Data to use:

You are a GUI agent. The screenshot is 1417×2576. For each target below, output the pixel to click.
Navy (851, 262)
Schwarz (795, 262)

---

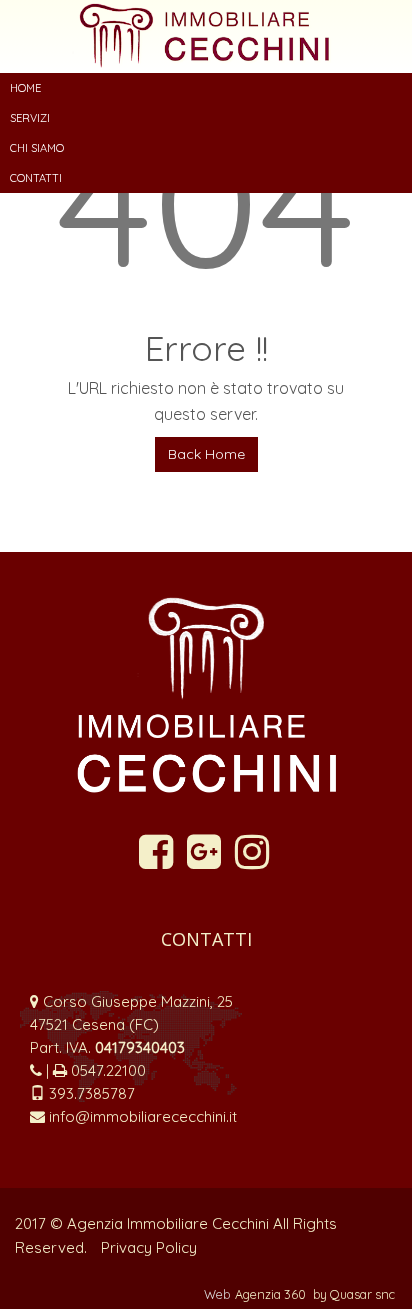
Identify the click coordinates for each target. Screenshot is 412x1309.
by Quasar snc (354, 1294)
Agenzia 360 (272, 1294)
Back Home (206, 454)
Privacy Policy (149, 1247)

What you should do: Go through the material above and count the lines that include "each". Give the number alone.

Written solution: 2